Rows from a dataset
(begin)

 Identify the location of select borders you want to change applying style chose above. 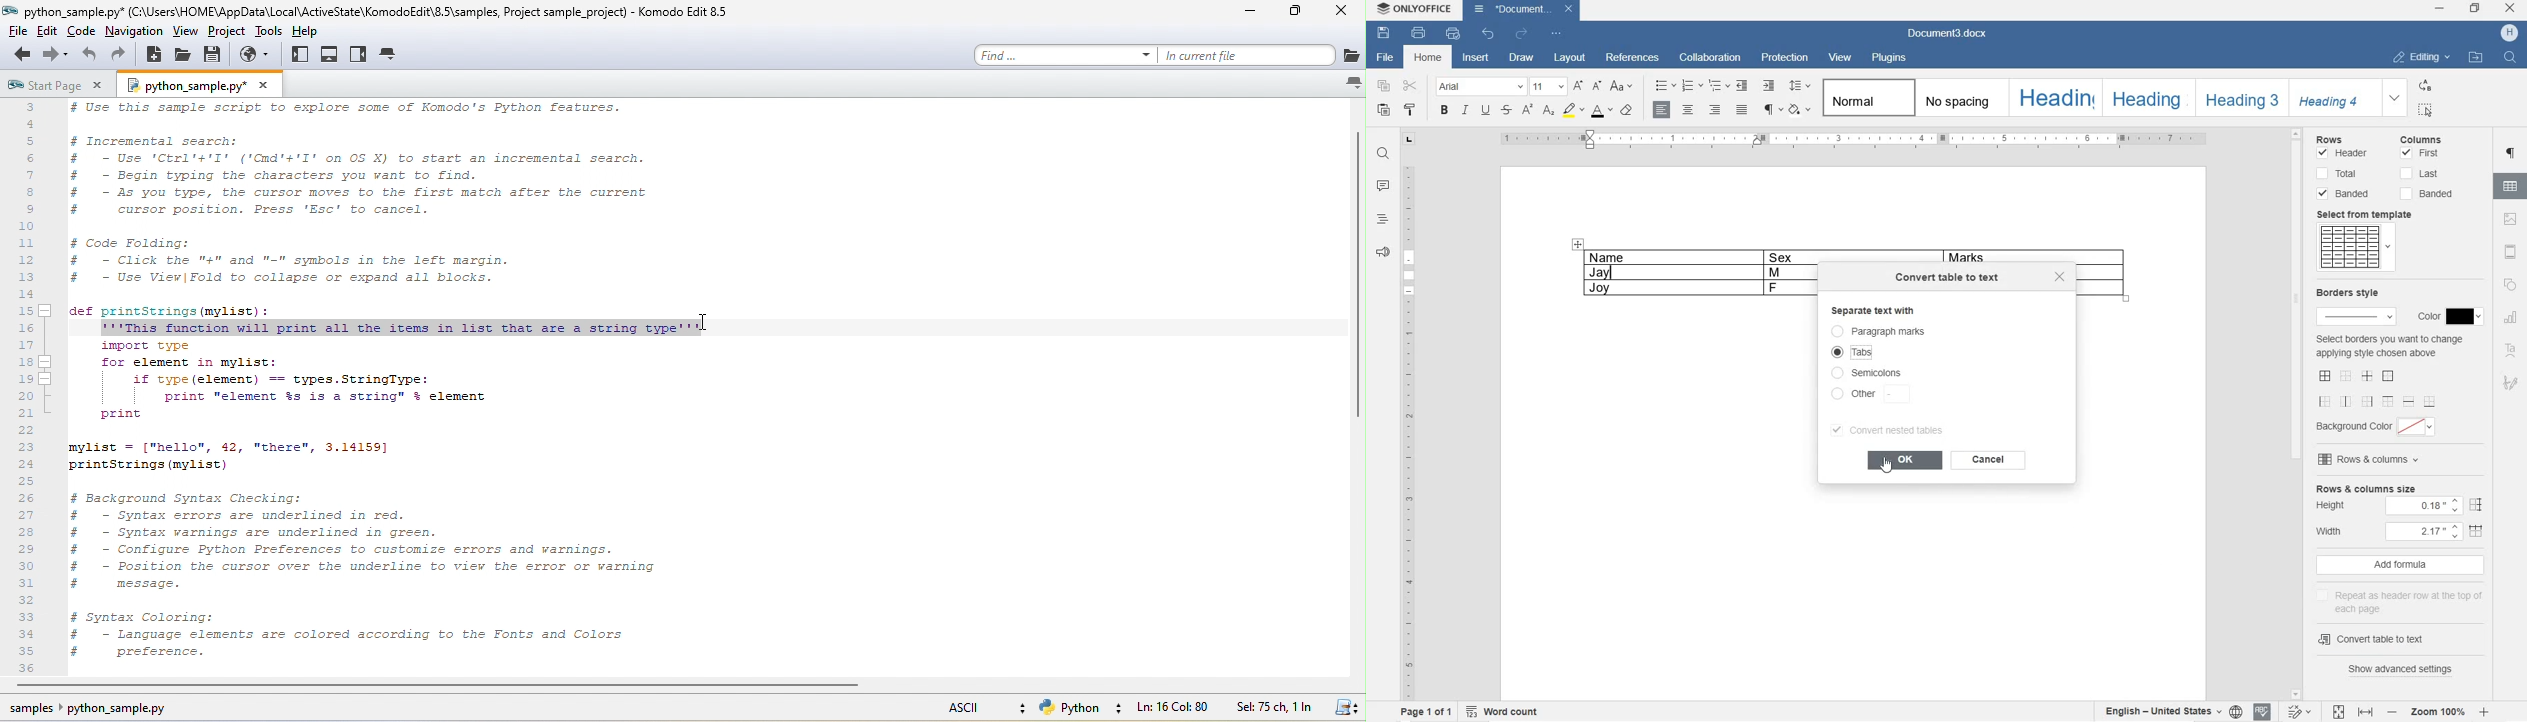
(2390, 347).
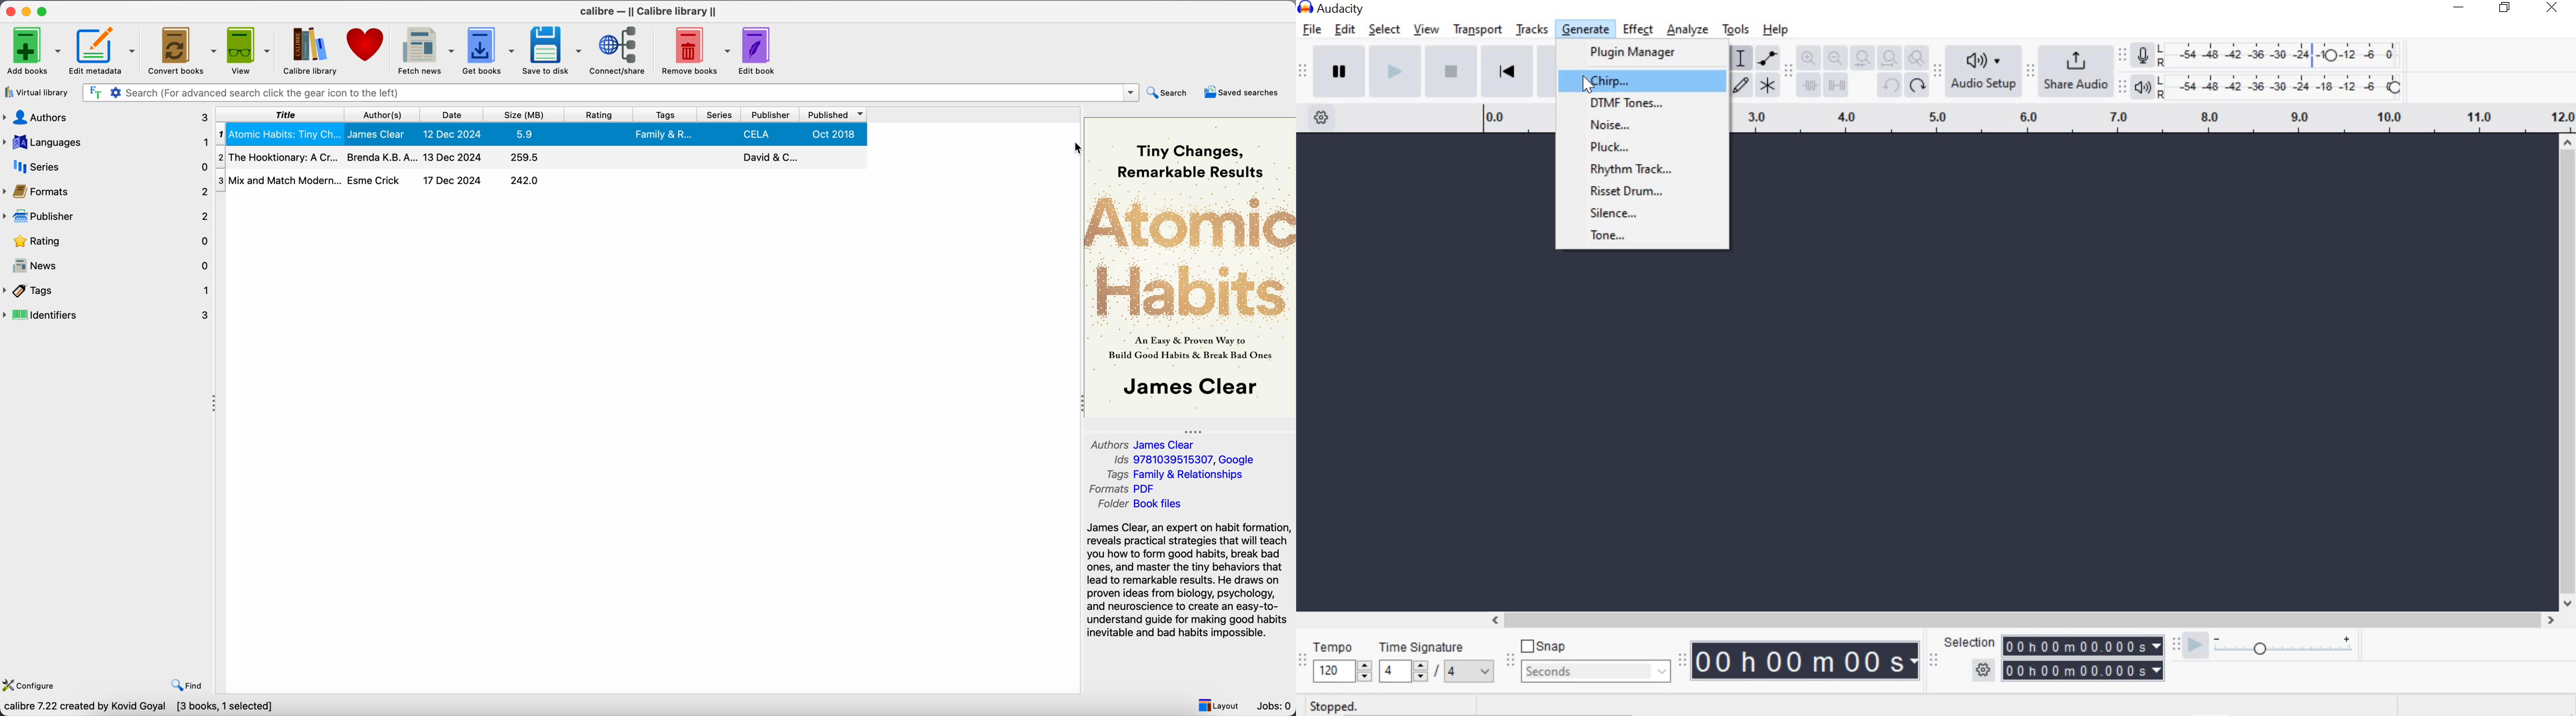 The width and height of the screenshot is (2576, 728). What do you see at coordinates (1321, 115) in the screenshot?
I see `Timeline options` at bounding box center [1321, 115].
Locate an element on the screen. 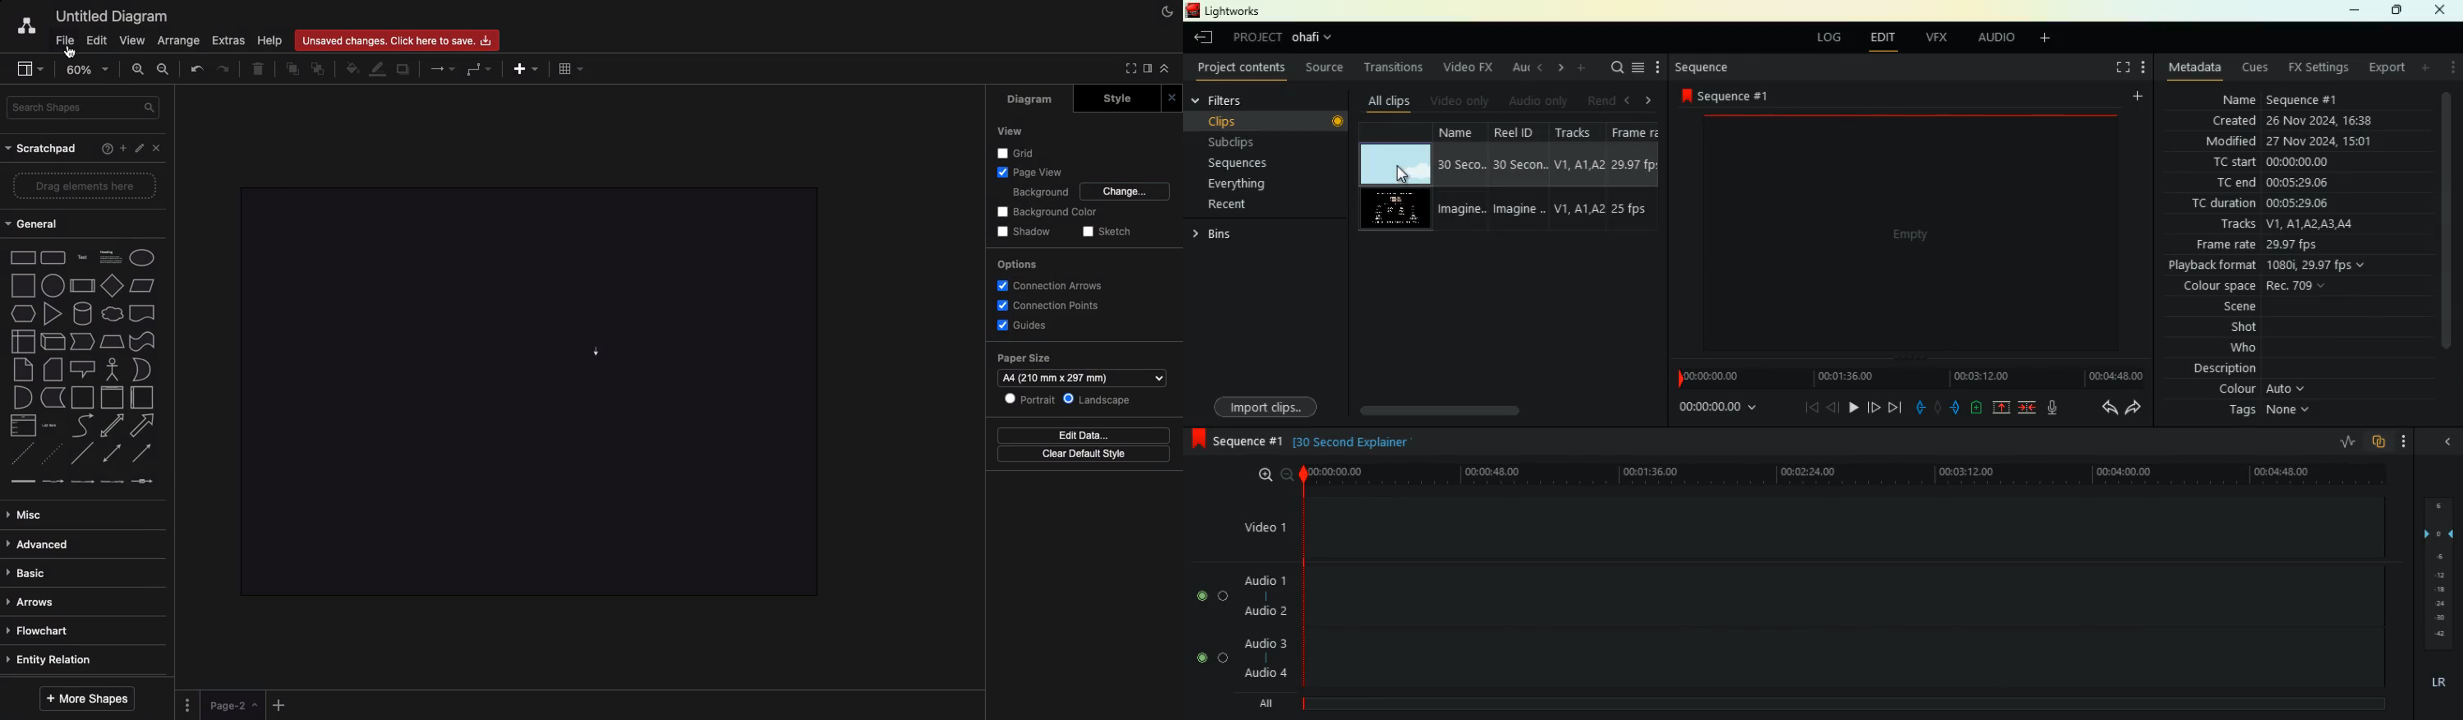 Image resolution: width=2464 pixels, height=728 pixels. back is located at coordinates (2101, 408).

(end)

### Your objective
Quote everything from the start of the records down to the line that contains "center [1321, 115].", including both ends. Leave the pictures out of your answer.

### Solution to this problem
 Identify the location of select borders you want to change applying style chose above. 
(2390, 347).
 The width and height of the screenshot is (2576, 728). What do you see at coordinates (1321, 115) in the screenshot?
I see `Timeline options` at bounding box center [1321, 115].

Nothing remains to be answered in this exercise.